Terri Broussard Williams find your fire
Firestarter Terri Broussard Williams
Williams is a 'firestarter,' a social impact strategist, and a high-powered lobbyist. And now she's helping others learn to turn moments into movements.

Within six months of moving to Austin in 2008, Williams had already landed a chair role at Leadership Austin and embedded herself into the community here. 

The lobbyist and social impact strategist said she was welcomed with open arms and fell in love with the city early. “Austin is just a place for those who choose to see opportunity,” she said. “There’s always something new emerging here, something that’s innovative, so if you are a person who wants to embrace that, you’ll never be bored, you’ll always have work and you’ll always have a chance to be part of a community where you can make the world a better place,” said Williams.

Austin is just a place for those who choose to see opportunity

Today, she works in her dream position as a social justice lobbyist in Austin’s burgeoning tech industry,  a position that didn’t exist, and few imagined would exist when she first arrived in town. The idea that companies would prioritize a social justice and civil rights issue portfolio was unheard of. 

The African American Leadership Institute

The Perfect Prescription for Austin's Inclusion Problem

“I’ve been saying for the last eight years that this is what I want to do, and all my mentors kept telling me I was crazy,” she said. “I said, one-day companies will embed their [civil rights] and diversity principles into their lobbying strategy. It’s kind of crazy to think that eight years go, I kind of saw it coming, but it took eight years for it to happen, and it took George Floyd to make it happen.”

In the summer of 2020, in the wake of Texas native George Floyd being killed by police in Minneapolis, communities and the companies that call them home across the country began to examine the systems, processes, and beliefs that contributed to an overall sense that Black lives in this country do not matter. Many companies, for the first time, made a commitment to prioritizing civil rights and diversity, equity, and inclusion — which opened the door for those who had long considered this their life’s work, like Williams. 
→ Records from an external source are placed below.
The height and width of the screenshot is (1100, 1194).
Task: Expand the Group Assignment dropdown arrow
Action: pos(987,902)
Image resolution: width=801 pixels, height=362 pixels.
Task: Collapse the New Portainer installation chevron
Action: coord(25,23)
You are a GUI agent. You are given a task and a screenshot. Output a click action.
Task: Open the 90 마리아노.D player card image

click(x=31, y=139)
“I really choose to see it from a place of inspiration, opportunity, and possibility,” she said. “So many times when we begin as community organizers, we might be excited but we might quickly become angry because the problems are so large and the resources are so limited.”

Instead, she encourages “fire starters,” as she calls these agents of change, to consider “How might you do this work from a place of strength, resources, and building others up.” From that lens, she said, it becomes easier to combine one’s intellect, strategy, and luck with the knowledge that there is a way forward. “You’re able to take those obstacles into possibilities, take that first step, and use that for good,” said Williams. 
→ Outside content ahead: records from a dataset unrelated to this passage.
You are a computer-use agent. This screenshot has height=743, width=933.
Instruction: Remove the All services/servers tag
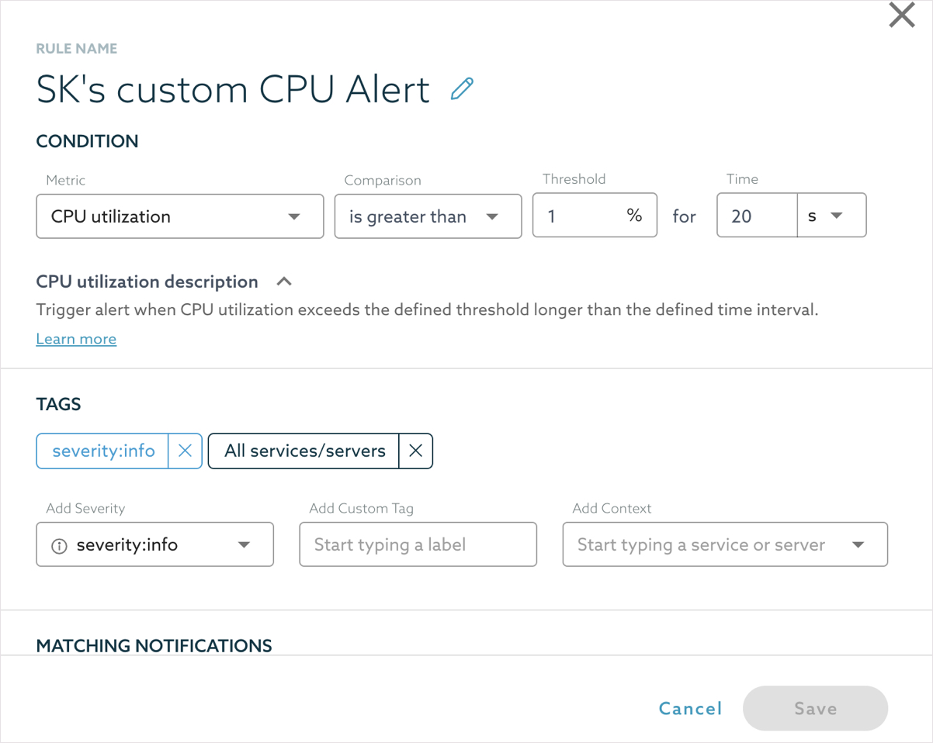coord(416,451)
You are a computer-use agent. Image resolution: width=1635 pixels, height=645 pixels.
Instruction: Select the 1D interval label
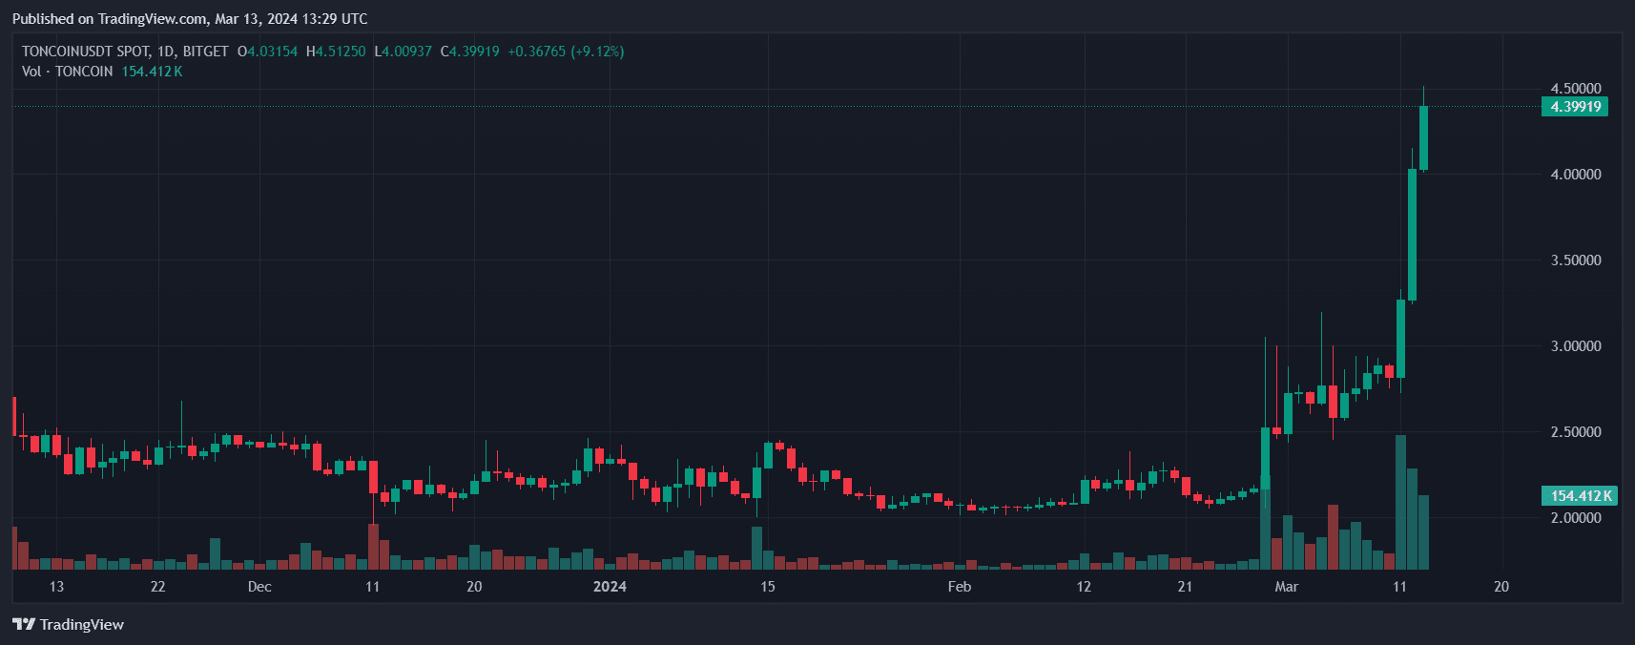click(x=167, y=52)
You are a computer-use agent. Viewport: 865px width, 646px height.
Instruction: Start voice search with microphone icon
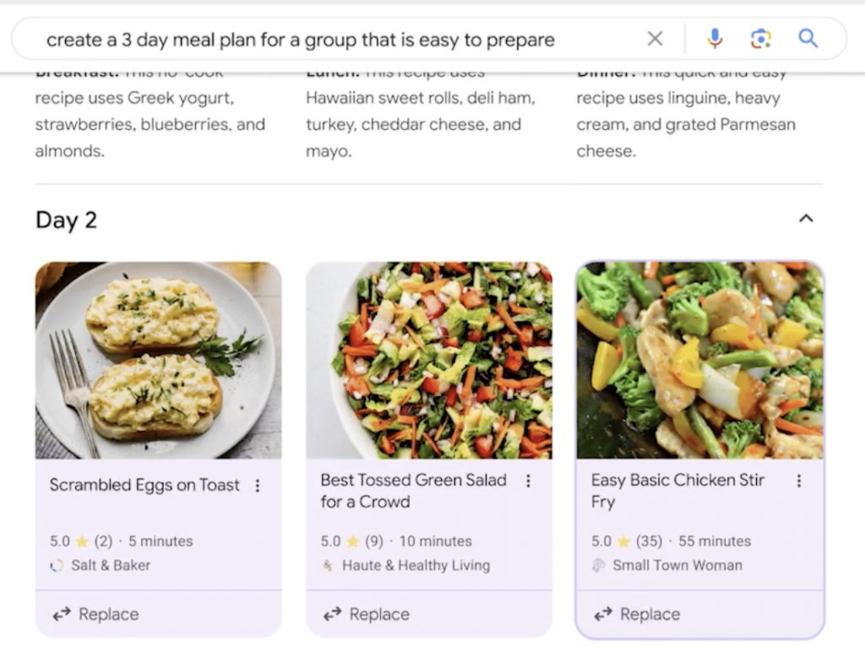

…the movements you start are not for yourself.

Williams said “fire starting” is in her blood. Her grandparents built a church in the poor Louisiana town they grew up in, to fill the void of Black Catholic churches in the area. When that church burned down 10 years ago, her parents rebuilt it. 

“It’s just a reminder that the movements you start are not for yourself. Sometimes they’re for the people that you know, but oftentimes, they’re for the people you never know and will never meet,” she said. 
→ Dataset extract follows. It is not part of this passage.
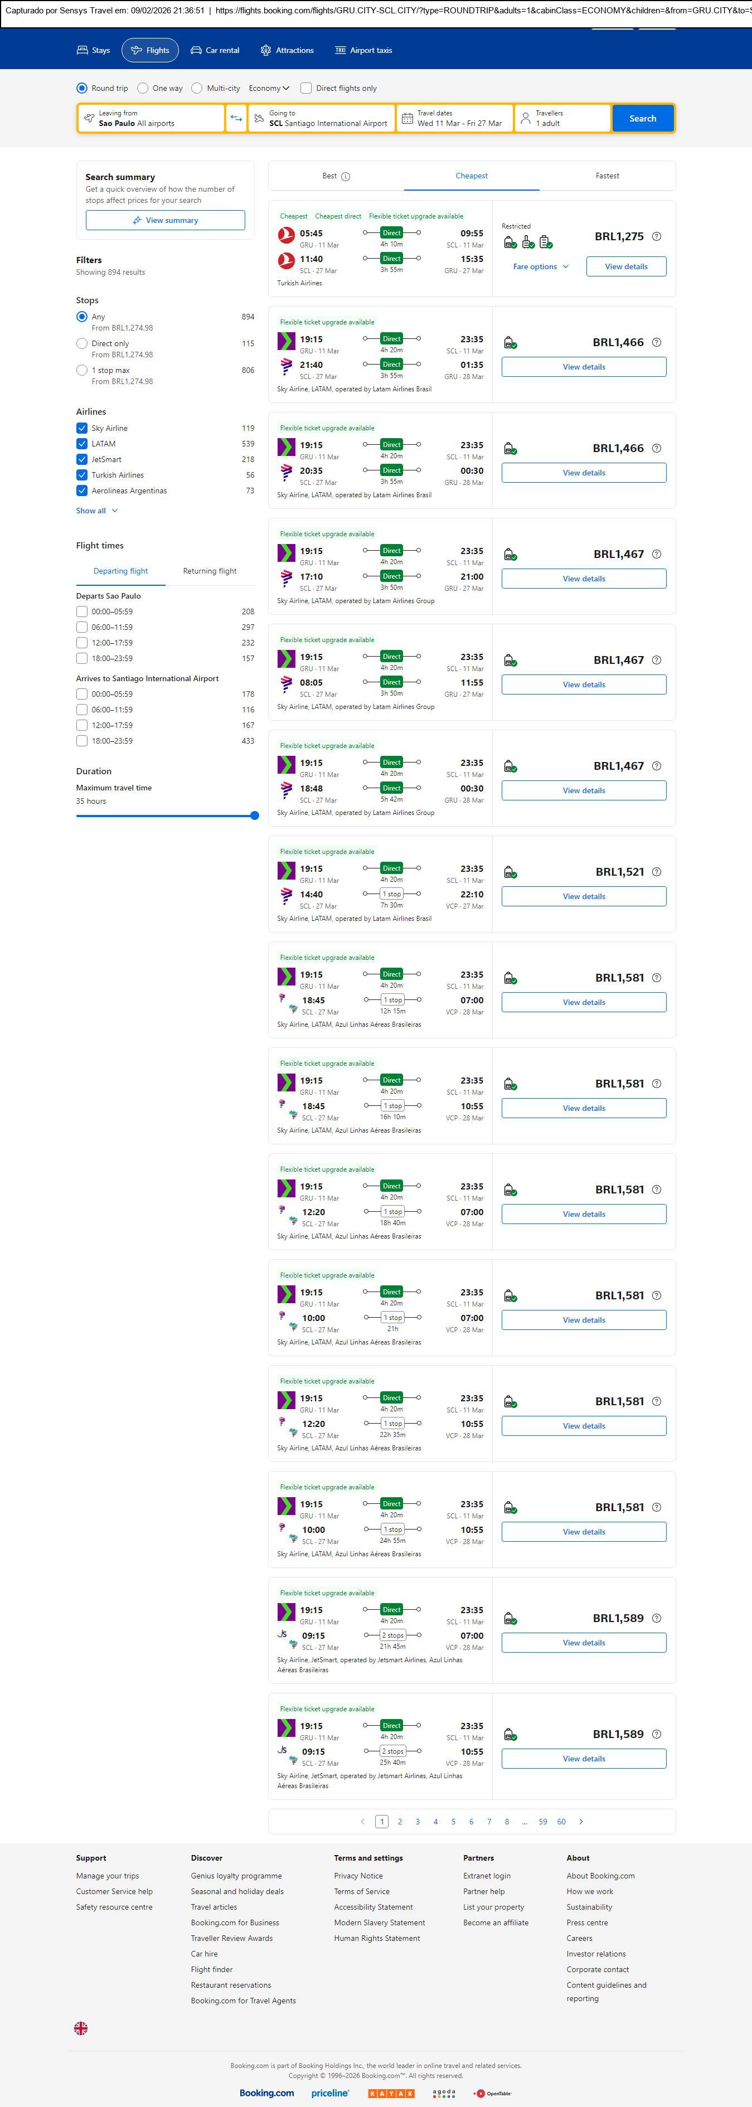Click the UK flag language icon
752x2107 pixels.
(81, 2028)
Williams started a platform, the Movement Maker Collective, to encourage leaders to “turn moments into movements,” much like the moment of the summer transformed into a movement for the country. Through the collective, she provides consulting around public policy and advocacy, as well as philanthropy to help amplify the support for social good. 

“If you show people that someone has done the work, you share a story, you share strategies with them, you give them the tools that they need, people are going to magnify that,” she said. 

For Williams, these ideas tie into her experience as a lobbyist, and coupled with her passion for promoting more equitable outcomes for those who look like her; and then taking what she’s learned and scaling it to help more people do the same. 

“So many times lobbyists get caught up in winning — and winning might be passing a bill or killing a bill. And you get so caught up in that win that you don’t think about the things that might happen once that bill gets passed — the unintended consequences,” she said. “There are so many lobbyists who might be Black, might be brown but are passing laws that might be causing more divides, might be causing greater inequities.”